# Pricing projects



## mepetty (Aug 4, 2016)

I just built four reclaimed redwood Aderondack Chairs. This was the first rough lumber project I've done. Yea me


----------



## TaySC (Jun 27, 2017)

We like pictures around here.


----------



## Gilley23 (May 9, 2017)

What does this have to do with pricing?

Where are the pictures?!?


----------



## Survivalbloke (Oct 3, 2017)

Are you wondering what to sell them for?


----------



## GR8HUNTER (Jun 13, 2016)

pictures or it did not happen LMAO :<))


----------



## mepetty (Aug 4, 2016)

Haven't put the finish on yet. Yes wondering ehat a good price might be.


----------



## wormil (Nov 19, 2011)

Charge extra for anti gravity


----------



## jmartel (Jul 6, 2012)

Bout tree-fiddy.


----------



## mepetty (Aug 4, 2016)

Anti gravity that's funny. Just took a regular picture not sure why it turned out that way.


----------



## ArtMann (Mar 1, 2016)

Cell phone camera strikes again.


----------



## wormil (Nov 19, 2011)

Camera turned the wrong way strikes again.


----------



## AlaskaGuy (Jan 29, 2012)




----------



## AlaskaGuy (Jan 29, 2012)

In a nutshell you need to find what your market will bear. It doesn't matter what you spend on materials, labor and over head. It'd more what people are willing to pay for product. Do you live in area where people have lots of money? In a poor part of the country like the Rustbelt? You can't do business with people who have no money. All that kind of stuff matters in what your chairs will bring. If I wanted to make and sell that style of chair I'd build a couple of them price with consideration for your time, materials,overhead and profit. Start there and go up/down if you need to.

Find a pubic place where you can display and offer them for sale. If lots of people come and look but nobody buys there a good chance your too high for your area. If they sell like hot cakes you are to low. It can be a tough came.

The time of year you sell your chairs may influence the price also. A lot of places like Home Depot have sales as this is near the end of summer. A lot of people like inexpensive stuff.

You didn't put a location in you profile. That can often get you better answers and quicker answers for questions.


----------



## bigblockyeti (Sep 9, 2013)

$300


----------



## rwe2156 (May 7, 2014)

Around me (SE US) there are guys who crank out these chairs and swings out of cypress and put on the road to sell. I've been amazed by how cheap and how high the prices are. Rarely is there any actual joinery, its usually screws or a crown staple gun.

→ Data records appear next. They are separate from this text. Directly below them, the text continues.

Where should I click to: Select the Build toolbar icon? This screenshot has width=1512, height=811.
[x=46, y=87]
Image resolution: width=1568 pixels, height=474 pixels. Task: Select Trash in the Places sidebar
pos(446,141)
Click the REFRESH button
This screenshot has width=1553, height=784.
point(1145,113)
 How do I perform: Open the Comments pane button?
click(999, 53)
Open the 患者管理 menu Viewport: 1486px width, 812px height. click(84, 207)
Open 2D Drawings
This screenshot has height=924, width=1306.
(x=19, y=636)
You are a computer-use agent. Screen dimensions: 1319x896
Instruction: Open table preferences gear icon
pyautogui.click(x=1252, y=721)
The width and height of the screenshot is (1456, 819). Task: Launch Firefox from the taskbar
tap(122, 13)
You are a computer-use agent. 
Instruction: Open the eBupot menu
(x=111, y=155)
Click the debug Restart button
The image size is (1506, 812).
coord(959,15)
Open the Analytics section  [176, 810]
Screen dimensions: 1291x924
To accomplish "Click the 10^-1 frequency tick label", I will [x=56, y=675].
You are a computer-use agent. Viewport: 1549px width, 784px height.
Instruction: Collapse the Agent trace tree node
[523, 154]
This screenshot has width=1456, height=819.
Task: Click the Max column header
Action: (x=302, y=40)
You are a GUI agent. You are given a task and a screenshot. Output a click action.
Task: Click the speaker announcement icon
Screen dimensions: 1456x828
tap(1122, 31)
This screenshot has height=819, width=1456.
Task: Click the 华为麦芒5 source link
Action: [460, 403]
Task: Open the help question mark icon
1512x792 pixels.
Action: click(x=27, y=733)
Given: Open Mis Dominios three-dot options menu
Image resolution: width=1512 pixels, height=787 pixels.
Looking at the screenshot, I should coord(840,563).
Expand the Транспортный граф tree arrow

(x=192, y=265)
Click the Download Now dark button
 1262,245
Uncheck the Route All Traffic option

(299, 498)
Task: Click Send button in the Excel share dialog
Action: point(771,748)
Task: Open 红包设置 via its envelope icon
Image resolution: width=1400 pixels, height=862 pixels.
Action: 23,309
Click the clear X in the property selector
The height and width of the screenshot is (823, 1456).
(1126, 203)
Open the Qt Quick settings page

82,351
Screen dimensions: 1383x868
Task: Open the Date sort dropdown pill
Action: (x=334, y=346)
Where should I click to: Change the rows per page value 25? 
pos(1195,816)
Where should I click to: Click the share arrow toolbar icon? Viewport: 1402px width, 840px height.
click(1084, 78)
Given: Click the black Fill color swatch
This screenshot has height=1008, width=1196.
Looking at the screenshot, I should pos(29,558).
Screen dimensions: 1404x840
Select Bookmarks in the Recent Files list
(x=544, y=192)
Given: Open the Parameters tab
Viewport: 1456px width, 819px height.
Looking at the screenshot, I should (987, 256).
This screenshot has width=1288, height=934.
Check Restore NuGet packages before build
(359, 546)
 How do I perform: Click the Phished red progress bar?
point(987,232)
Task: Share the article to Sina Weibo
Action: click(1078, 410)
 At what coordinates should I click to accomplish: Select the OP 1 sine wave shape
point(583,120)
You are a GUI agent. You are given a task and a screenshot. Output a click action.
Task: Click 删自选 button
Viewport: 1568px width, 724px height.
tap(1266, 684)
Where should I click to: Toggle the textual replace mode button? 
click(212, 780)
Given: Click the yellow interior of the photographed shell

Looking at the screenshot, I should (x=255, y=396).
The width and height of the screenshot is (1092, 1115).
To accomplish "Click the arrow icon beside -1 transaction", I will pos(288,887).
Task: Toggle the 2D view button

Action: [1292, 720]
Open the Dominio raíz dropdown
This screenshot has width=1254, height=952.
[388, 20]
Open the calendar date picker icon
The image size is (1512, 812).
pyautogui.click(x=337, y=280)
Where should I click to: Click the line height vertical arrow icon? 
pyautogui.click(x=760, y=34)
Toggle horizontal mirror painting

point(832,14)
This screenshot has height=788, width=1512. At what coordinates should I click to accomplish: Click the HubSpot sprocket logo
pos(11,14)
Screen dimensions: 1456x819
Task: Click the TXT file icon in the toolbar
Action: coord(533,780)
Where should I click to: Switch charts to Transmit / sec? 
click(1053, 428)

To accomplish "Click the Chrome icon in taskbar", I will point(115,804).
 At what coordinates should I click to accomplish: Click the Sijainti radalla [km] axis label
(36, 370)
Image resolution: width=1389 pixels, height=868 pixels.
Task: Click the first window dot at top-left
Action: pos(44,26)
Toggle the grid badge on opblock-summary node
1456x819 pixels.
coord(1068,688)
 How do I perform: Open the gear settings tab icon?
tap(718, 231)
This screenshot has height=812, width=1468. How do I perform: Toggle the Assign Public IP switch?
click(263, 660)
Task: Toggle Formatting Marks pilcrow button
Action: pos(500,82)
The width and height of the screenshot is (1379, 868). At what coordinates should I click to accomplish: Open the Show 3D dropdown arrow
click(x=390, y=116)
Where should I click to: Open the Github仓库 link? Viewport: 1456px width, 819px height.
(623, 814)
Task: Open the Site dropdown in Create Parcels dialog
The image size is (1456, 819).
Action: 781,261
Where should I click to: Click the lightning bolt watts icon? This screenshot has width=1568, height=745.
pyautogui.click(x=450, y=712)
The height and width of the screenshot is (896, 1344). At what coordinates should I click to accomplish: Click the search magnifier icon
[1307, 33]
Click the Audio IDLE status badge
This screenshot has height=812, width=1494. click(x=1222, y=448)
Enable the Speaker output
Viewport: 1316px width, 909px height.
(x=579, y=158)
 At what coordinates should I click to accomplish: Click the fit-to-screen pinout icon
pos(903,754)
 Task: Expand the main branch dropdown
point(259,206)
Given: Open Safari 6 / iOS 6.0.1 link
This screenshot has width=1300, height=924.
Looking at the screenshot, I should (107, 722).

The only "formula" I have come up with is materials X 20% + $30/hour (that includes time picking up materials, meeting with client, and any designing work). Delivery/installation I just add a bit to the materials to cover.

A lot depends on your production efficiency. For example, if you mass process all your materials you may be assembly time may only be an hour.

It still all goes back to what AK guy said ^^.


----------



## Desert_Woodworker (Jan 28, 2015)

> In a nutshell you need to find what your market will bear. It doesn t matter what you spend on materials, labor and over head. It d more what people are willing to pay for product. Do you live in area where people have lots of money? In a poor part of the country like the Rustbelt? You can t do business with people who have no money. All that kind of stuff matters in what your chairs will bring. If I wanted to make and sell that style of chair I d build a couple of them price with consideration for your time, materials,overhead and profit. Start there and go up/down if you need to.
> 
> Find a pubic place where you can display and offer them for sale. If lots of people come and look but nobody buys there a good chance your too high for your area. If they sell like hot cakes you are to low. It can be a tough came.
> 
> ...


+1 good advice


----------



## woodworkingprincipal (Jul 1, 2012)

I make adirondacks too. I use cypress and sell them for $200 each. I have about $50-$60 in materials per chair. I am in the Memphis area with a good size population. I stay busy with continual orders. For Redwood, I would up it some…..


----------



## AlaskaGuy (Jan 29, 2012)

> I make adirondacks too. I use cypress and sell them for $200 each. I have about $50-$60 in materials per chair. I am in the Memphis area with a good size population. I stay busy with continual orders. For Redwood, I would up it some…..
> 
> - Dave Carlisle


How long does it take for you to build finish one?


----------



## DavePolaschek (Oct 21, 2016)

Chris Schwarz had a blog post about just this. He does materials plus labor, and says it may not be the right answer, but it's the right answer for him.


----------